ROMA – Un paio di settimane fa una norma contenuta nella riforma del mercato del lavoro aveva scatenato panico e proteste. Millecinquecento euro da pagare in caso di licenziamento da parte dei datori di lavoro per finanziare l’Aspi, il neonato fondo per la disoccupazione. Da pagare anche quando licenziata è la donna delle pulizie e anche quando il datore di lavoro non è un’azienda ma una pensionata che ha bisogno di un aiuto in casa. Dopo quindici giorni di preoccupato silenzio ieri (6 febbraio) il ministero del Welfare ha fatto sapere che la norma vale solo per le imprese. Salvi quindi pensionati e famiglie che hanno alle proprie dipendenza una baby sitter, una badante o anche solo una ragazza che  stira loro camicie e biancheria e

La norma in questione era contenuta nella riforma del mercato del lavoro. Una norma sensata ma verosimilmente mal scritta. Una norma che imponeva a tutti i datori di lavoro di versare in caso di licenziamento, anche per giusta causa, un contributo che poteva arrivare sino a 1500 euro all’Aspi. Contributo che andava e va sotto la voce di ‘contributo di licenziamento’ e contributo che serviva e serve a finanziare quel fondo che erogherà la nuova indennità di disoccupazione.
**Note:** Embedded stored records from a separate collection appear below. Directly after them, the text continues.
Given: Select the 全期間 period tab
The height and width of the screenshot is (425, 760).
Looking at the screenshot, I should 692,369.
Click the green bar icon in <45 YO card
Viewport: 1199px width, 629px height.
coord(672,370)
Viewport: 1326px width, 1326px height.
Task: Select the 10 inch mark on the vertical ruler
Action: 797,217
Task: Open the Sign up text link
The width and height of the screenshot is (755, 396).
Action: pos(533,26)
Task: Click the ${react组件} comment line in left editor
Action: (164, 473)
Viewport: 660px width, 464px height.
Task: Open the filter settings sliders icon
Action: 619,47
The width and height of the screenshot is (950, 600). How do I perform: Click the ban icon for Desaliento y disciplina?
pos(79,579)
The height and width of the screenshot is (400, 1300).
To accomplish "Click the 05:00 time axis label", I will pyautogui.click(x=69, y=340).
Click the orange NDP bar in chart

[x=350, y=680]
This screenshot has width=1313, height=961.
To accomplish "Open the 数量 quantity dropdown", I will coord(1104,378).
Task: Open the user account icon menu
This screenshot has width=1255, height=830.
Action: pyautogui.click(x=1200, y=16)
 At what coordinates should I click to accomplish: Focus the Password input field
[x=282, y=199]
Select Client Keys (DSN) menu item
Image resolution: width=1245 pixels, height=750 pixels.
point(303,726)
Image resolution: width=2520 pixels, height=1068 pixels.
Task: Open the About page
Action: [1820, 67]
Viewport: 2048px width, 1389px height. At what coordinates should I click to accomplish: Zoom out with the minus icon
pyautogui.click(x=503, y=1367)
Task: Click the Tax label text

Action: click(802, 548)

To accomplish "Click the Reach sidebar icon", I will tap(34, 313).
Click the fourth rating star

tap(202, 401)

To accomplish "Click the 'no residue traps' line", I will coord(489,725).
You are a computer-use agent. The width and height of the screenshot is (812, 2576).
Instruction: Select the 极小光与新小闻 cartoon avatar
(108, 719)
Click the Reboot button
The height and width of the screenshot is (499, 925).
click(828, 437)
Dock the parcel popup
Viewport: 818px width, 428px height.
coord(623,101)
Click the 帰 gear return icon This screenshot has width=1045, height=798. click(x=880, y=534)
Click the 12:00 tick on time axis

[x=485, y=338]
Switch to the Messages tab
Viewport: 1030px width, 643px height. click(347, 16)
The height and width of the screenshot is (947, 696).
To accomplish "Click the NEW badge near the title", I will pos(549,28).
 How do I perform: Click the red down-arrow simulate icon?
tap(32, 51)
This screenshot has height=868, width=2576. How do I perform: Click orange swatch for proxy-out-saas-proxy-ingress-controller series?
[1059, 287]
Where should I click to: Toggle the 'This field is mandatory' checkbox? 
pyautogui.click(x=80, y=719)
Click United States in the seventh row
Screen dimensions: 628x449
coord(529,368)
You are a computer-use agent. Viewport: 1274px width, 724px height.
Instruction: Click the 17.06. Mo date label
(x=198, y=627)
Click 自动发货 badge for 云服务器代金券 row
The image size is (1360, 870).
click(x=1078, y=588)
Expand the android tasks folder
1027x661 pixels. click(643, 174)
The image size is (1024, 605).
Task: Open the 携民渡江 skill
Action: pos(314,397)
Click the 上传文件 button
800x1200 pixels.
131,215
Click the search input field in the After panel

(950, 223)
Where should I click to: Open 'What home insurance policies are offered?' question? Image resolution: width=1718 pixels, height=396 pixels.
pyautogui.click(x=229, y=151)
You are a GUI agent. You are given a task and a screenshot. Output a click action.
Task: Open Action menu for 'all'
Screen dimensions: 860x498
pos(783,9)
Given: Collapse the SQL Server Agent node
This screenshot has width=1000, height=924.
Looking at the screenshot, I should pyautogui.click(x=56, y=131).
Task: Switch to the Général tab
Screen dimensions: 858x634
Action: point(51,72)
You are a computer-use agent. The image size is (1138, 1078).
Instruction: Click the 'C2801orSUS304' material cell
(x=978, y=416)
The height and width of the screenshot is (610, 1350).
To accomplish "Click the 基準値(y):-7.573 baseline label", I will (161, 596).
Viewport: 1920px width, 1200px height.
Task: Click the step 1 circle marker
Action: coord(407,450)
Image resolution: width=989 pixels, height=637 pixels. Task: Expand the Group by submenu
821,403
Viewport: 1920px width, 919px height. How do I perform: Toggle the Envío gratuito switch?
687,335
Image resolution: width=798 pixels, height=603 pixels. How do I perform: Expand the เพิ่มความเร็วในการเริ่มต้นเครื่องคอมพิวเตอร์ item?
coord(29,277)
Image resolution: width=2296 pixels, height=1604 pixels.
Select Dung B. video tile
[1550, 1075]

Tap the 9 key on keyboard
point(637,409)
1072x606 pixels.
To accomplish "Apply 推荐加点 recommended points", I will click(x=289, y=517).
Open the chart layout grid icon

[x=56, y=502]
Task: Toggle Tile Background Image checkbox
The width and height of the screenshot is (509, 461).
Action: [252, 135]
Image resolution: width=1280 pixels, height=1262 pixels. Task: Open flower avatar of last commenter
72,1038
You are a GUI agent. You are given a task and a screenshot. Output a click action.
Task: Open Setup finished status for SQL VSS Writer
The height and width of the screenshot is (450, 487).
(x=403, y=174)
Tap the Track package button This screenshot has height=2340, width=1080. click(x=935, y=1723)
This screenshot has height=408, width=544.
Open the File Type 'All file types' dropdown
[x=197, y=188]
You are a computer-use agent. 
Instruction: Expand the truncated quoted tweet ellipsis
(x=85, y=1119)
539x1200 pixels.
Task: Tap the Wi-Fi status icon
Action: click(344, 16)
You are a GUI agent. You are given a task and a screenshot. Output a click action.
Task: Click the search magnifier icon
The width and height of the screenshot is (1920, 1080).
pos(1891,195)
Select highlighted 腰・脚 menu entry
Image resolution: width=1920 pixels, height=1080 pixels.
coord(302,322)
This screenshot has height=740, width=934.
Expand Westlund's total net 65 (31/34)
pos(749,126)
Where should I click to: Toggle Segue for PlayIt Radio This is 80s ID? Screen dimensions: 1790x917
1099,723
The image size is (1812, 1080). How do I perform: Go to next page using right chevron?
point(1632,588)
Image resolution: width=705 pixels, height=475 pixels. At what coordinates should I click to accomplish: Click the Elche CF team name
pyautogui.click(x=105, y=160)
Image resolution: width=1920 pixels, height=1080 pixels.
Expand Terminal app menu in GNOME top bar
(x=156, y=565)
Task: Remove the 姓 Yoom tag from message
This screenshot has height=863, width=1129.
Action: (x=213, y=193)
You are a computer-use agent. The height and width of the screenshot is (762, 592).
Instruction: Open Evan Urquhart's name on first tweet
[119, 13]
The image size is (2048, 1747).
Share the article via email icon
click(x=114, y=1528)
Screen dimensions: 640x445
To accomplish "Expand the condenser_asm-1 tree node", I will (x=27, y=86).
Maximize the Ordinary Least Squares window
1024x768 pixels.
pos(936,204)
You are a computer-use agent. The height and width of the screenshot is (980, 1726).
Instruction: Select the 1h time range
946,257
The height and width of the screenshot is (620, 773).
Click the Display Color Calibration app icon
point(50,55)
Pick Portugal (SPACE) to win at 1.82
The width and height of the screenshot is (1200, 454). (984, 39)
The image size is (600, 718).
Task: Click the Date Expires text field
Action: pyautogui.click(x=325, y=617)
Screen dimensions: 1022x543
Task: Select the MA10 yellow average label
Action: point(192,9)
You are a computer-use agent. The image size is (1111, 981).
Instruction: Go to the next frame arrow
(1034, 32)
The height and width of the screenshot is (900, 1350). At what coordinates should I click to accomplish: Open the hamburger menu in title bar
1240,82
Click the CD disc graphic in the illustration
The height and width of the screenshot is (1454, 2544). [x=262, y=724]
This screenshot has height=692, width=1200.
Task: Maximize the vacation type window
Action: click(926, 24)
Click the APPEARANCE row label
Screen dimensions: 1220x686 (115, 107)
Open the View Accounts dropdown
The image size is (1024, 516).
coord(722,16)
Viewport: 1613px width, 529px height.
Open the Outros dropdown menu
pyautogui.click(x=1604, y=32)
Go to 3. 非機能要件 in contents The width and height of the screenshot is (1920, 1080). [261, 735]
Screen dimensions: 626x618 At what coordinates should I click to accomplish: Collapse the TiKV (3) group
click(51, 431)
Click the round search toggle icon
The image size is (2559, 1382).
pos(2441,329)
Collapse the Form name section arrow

Norma sensata perché è logico che i datori di lavoro contribuiscano a questo fondo ed è comprensibile che non sia il solo Stato e l’Inps a farsene carico, ma norma mal scritta perché metteva sullo stesso piano grandi industrie e privati cittadini includendoli in un’unica macro categoria che andava sotto il nome di ‘datore di lavoro’. Ed è evidente che 1500 euro hanno un peso assai differente se a pagarli è la Fiat o il signor Rossi.

Teresa Benvenuto, segretario nazionale di Assindatacolf, il sindacato che per primo sollevò il caso, fece notare che “il contributo è previsto in tutti i casi di interruzione di un rapporto di lavoro a tempo indeterminato successivi al primo gennaio del 2013”. Ed effettivamente così era e così è. La ministra Elsa Fornero è però finalmente intervenuta fornendo la corretta interpretazione della norma facendo sapere che va applicata alle sole aziende, facendo salvi i privati e il famoso signor Rossi.

La norma ora limitata alle aziende prevede che si versino 483,80 euro per ogni anno di anzianità lavorativa maturata. Se l’anzianità è inferiore all’anno vanno conteggiati soltanto i mesi effettivamente lavorati e, in ogni caso, non si possono conteggiare più di tre anni totali, motivo per cui il contributo non può superare i 1.451,40 euro. La quota annua viene infatti calcolata per tutti i datori di lavoro sul 41 per cento del massimo mensile previsto per Aspi, (1.180): quindi 483,80 euro. Cifra che andrà versata in ogni caso, anche quando il licenziamento avvenga per giusta causa e anche se il lavoratore licenziato non farà richiesta del sussidio. Uniche eccezioni le dimissioni e la conclusione consensuale del rapporto di lavoro.